Our need for other humans is central to God's eternal plan. In the second creation narrative in Genesis 2 God said, "It is not good that the man should be alone" (Genesis 2:18, ESV). As a point of emphasis this declaration was the only portion of creation that was not pronounced good by God (see Genesis 1:4; 10; 12; 17; 21; 25; 31). To fill this need for partnership God created the animal kingdom and Adam named them and assessed each as a suitable companion for life. You know the rest. God created Eve from Adam's rib and she was bone of his bones and flesh of his flesh. He equipped them to multiply and propagate the human species. Five or six thousand years later there are 7.8 billion humans. They are among our greatest blessings. And, at times, our most perplexing anxieties. Even so, we truly do need other people.

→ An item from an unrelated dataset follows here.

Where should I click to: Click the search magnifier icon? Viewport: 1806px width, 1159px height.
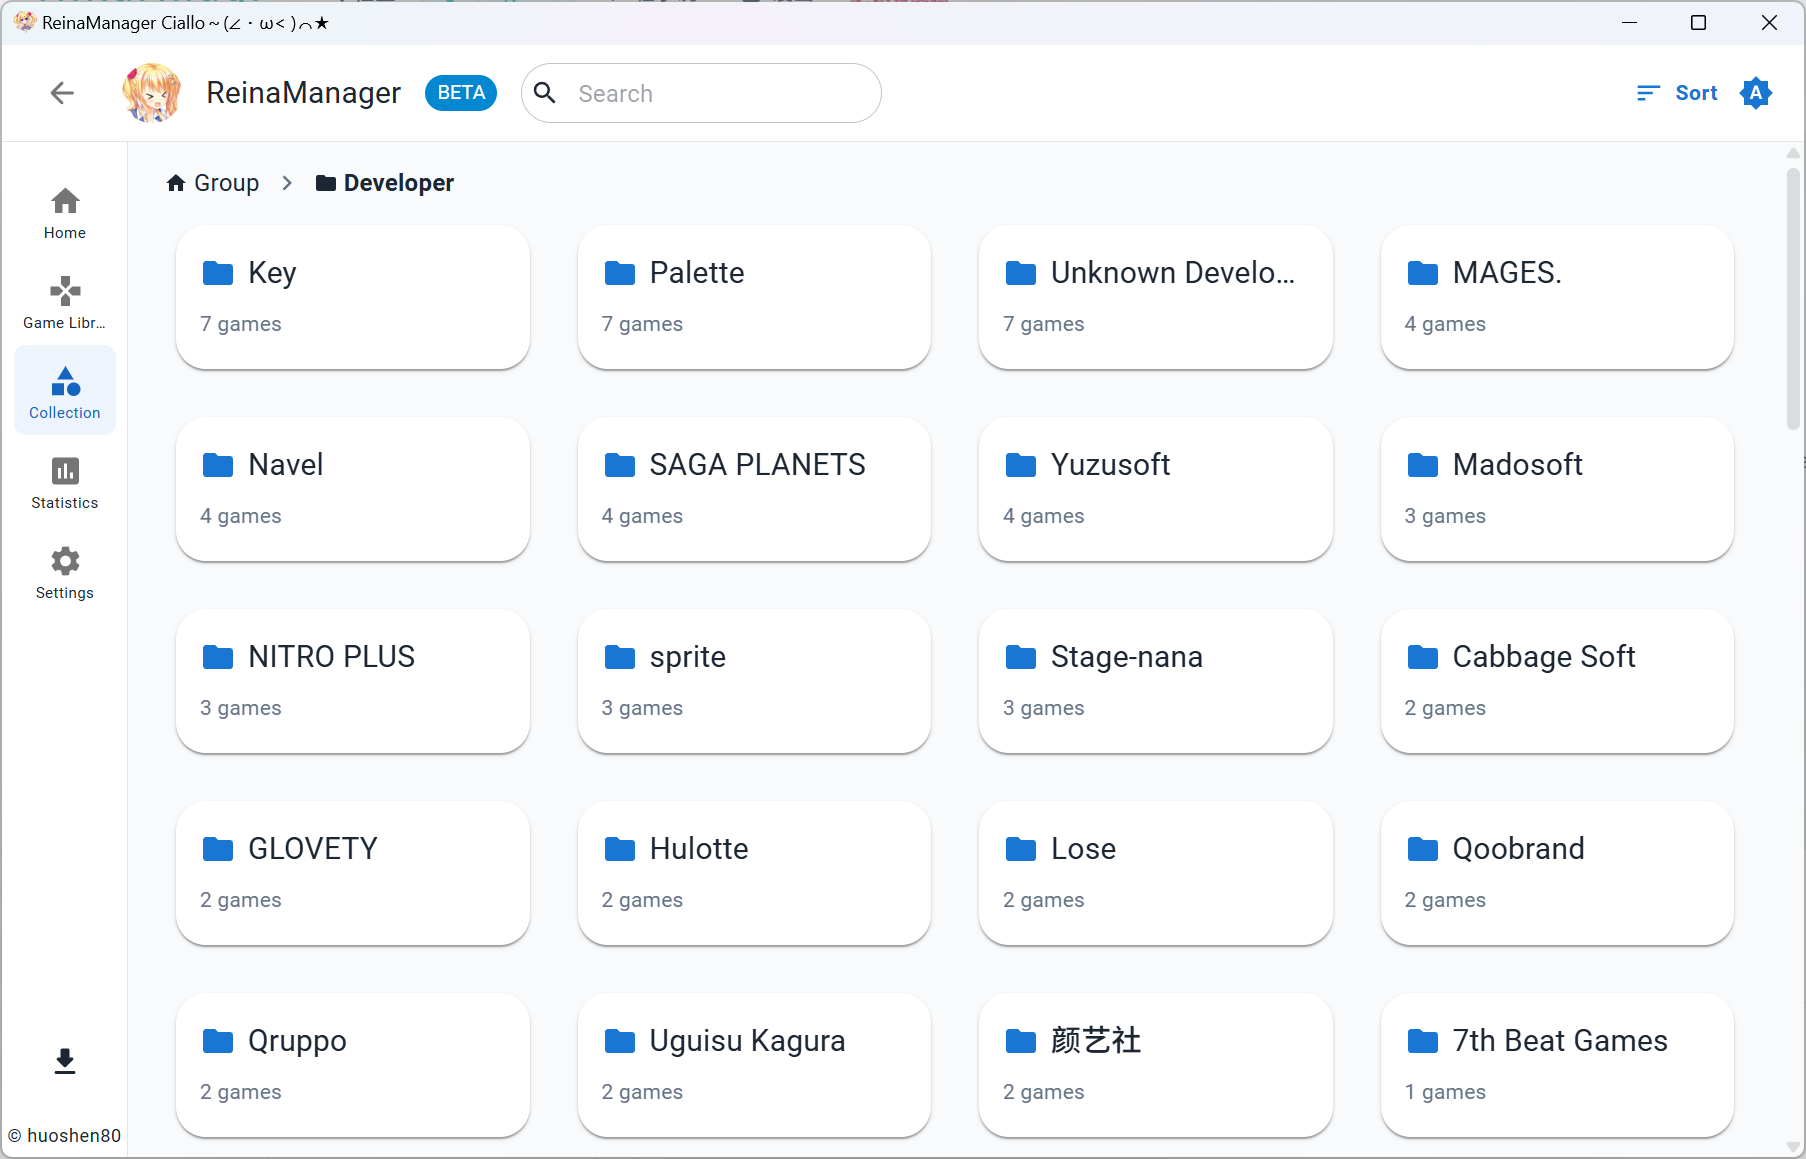(x=545, y=93)
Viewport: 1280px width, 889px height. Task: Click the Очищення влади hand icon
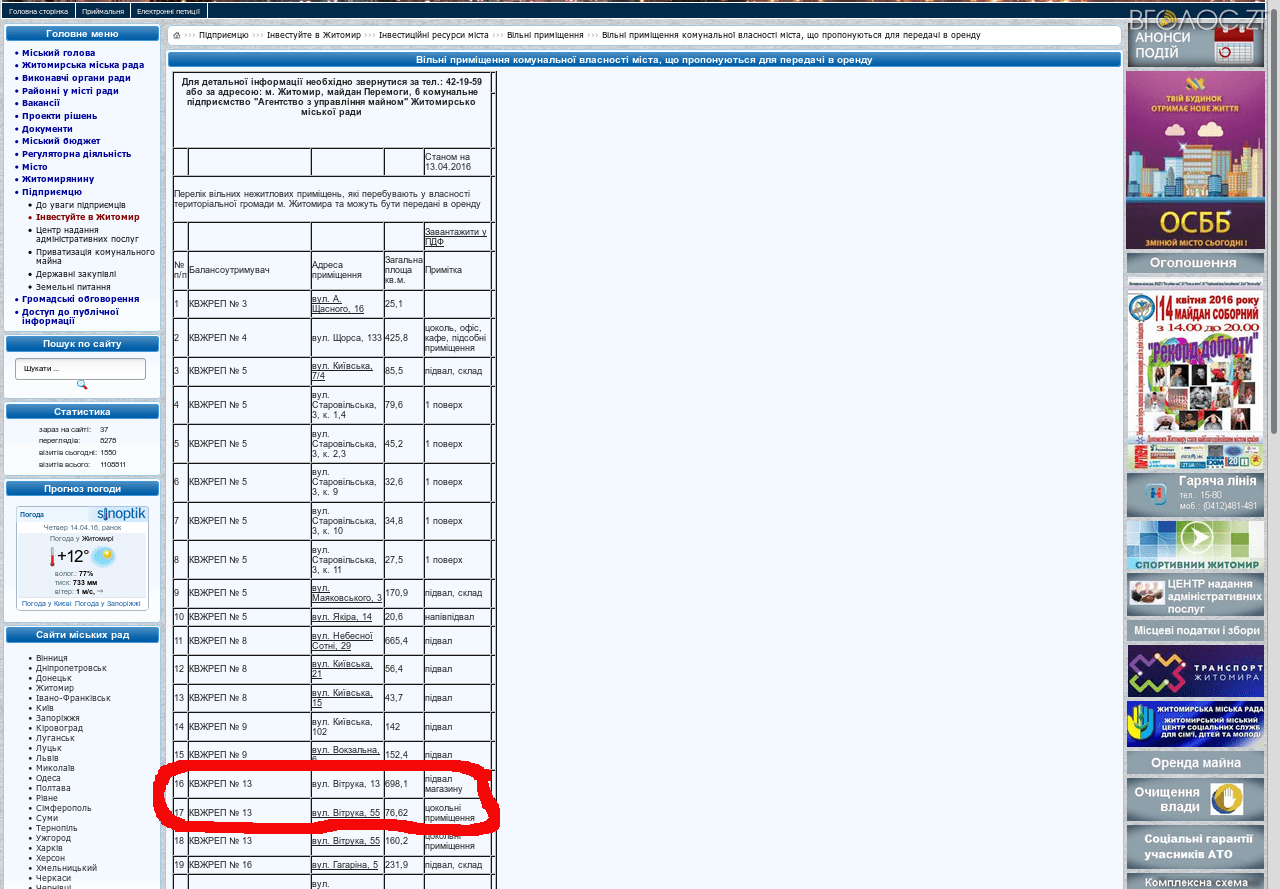point(1226,799)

This is because none of us is the whole package. We have our individual strengths and abilities, talents, intellect, physical and emotional attributes, sinful nature, and a host of other unique assets and liabilities. Partnership with other human companions is our track to a more complete understanding of life. Pity the person who attempts to navigate the swift currents of this life alone. We were created to be linked to others.

And, that's been an issue over the past few months, The pandemic separated us more than any event in in recent history. Social distancing and quarantine ordinances forced us to the mean streets in basic isolation. Those human traits that put us at odds heated to extremes and relational emotions exploded in the streets. More evidence of how much we really need each other.

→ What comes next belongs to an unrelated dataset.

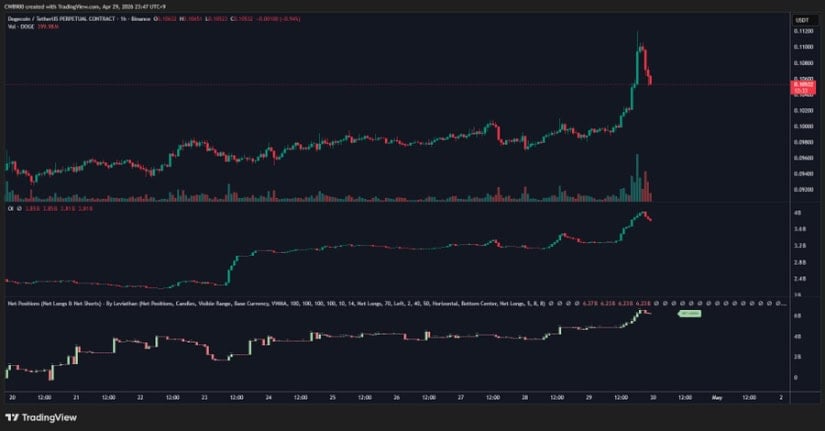This screenshot has height=431, width=825.
Task: Click the 0.09200 level on price scale
Action: tap(803, 189)
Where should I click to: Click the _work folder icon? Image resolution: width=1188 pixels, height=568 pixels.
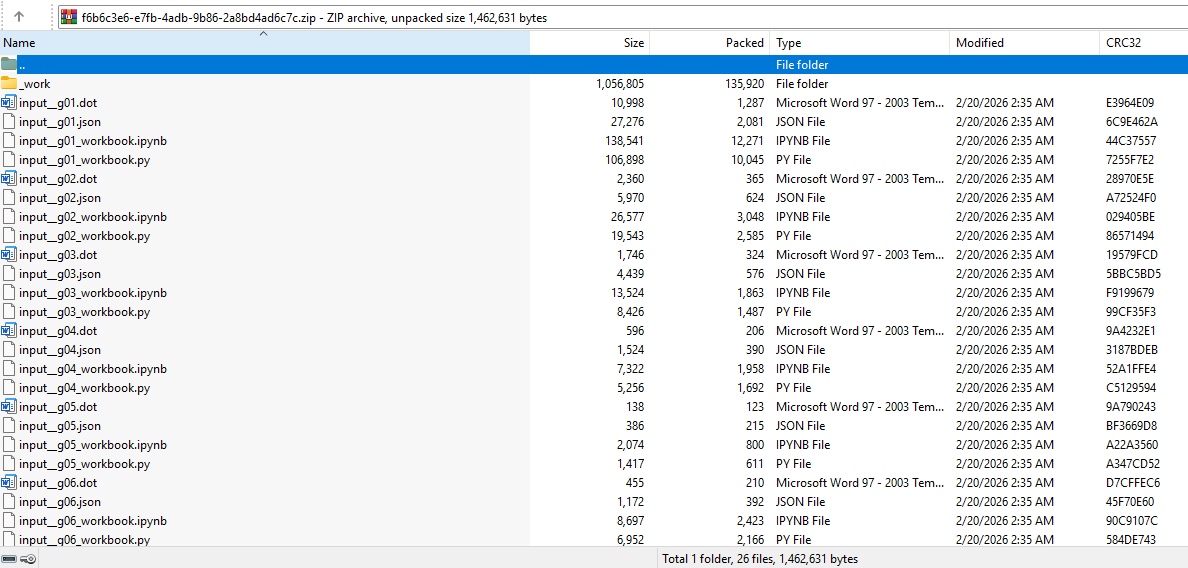tap(9, 84)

God assembles believers into the body of Christ, his church. Paul wrote, "Now you are the body of Christ and individually members of it" (1 Corinthians 12:27, ESV). Earlier he had affirmed that "God has arranged the members in the body, each one of them, as he chose" (1 Corinthians 12:18, ESV). In the whole spread of New Testament teaching about living the Christian life it is presumed that Christians will grow, minister, and serve in the context of a local congregation. The influence of others is essential to living the life Christ envisioned for his followers. Other people, our faith traveling companions, are one of his miraculous provisions for when we are lost in the woulds, that is, living aimless, unintentional lives.

There are many "one another" passages in the New Testament, at least fifty-nine of them. They specify where others should rank in our life priorities, and the Godly interaction between believers who encounter life together. I've been impressed with an "infographic" on the blog site of Christian writer and marketing whiz Jeffrey Granz and his artist wife Laura. it's a great summary of the one another passages. They have graciously given me permission to reference it in the venue. You can access it here.

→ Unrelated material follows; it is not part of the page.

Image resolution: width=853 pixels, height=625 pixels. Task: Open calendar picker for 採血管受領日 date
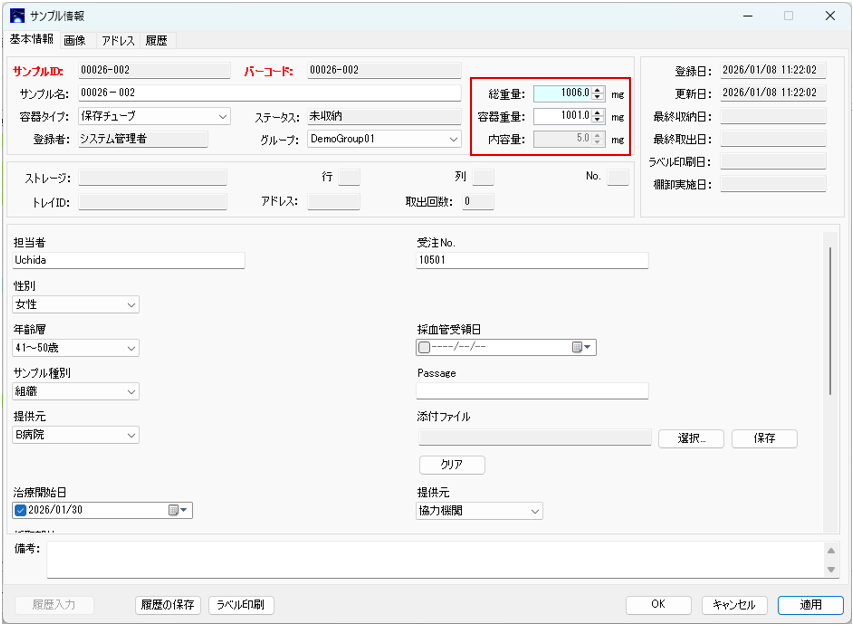[x=582, y=347]
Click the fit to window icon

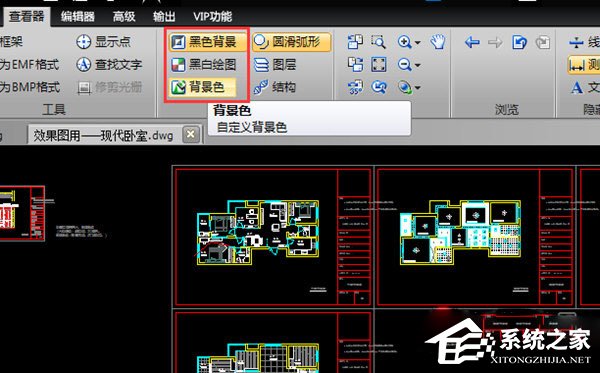(378, 65)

My point is simple. Each of us should experience the "one another" influence of fellow believers as we struggle to live more intentionally. If administered as intended in Scripture, the believers in our circle will love, serve, teach, instruct, pray for, correct, rebuke, encourage, stimulate, and perform other actions to help us when we're lost in the woulds. This life is best lived in community, the church. Companions in the journey will enable us to live purposefully, on mission, with greater intent. Hebrews 10:24-25, is especially notable as a "one another" encouragement when my life circumstances throw me off track---

And let us consider how to stir up one another to love and good works, not neglecting to

meet together, as is the habit of some, but encouraging one another, and all the more

as you see the Day drawing near.

Lost in the woulds? Clarify your destination. Discover where you are in your Christian commitments. And, travel arm in arm with others navigating the same difficult currents. That's the stuff of living intentionally.